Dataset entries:
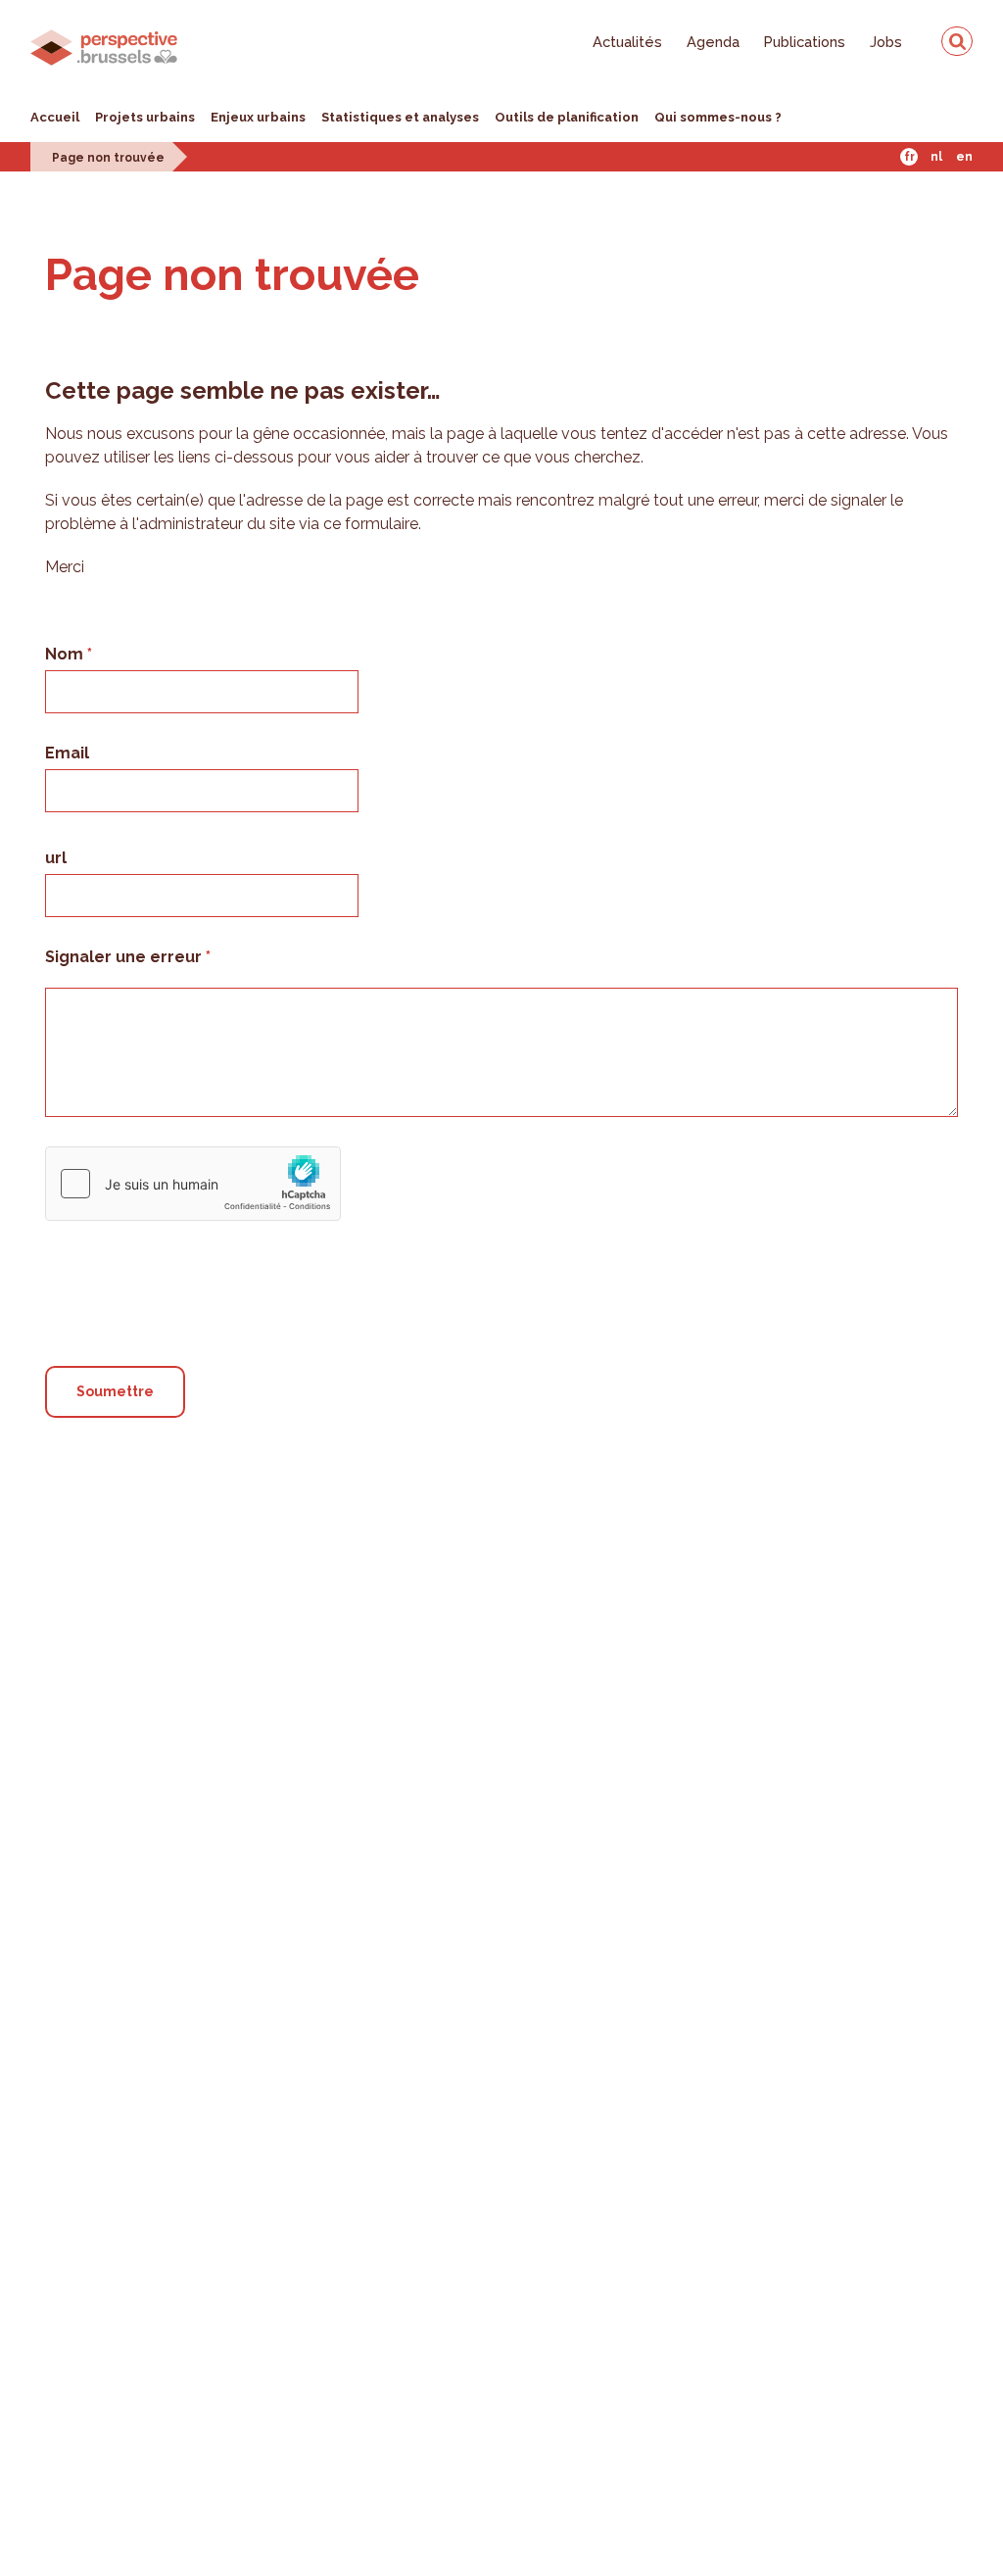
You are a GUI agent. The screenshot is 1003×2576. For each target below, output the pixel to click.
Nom (66, 654)
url (56, 858)
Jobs (886, 41)
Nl (936, 157)
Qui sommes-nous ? (718, 117)
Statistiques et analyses (400, 117)
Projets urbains (145, 117)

Problem details
Transcribe all entries above exactly. Drop the pictures.

Your solution
You are a GUI agent. The screenshot is 1003×2576. For each target below, output the pixel to click.
Nom (66, 654)
url (56, 858)
Jobs (886, 41)
Nl (936, 157)
Qui sommes-nous ? (718, 117)
Statistiques et analyses (400, 117)
Projets urbains (145, 117)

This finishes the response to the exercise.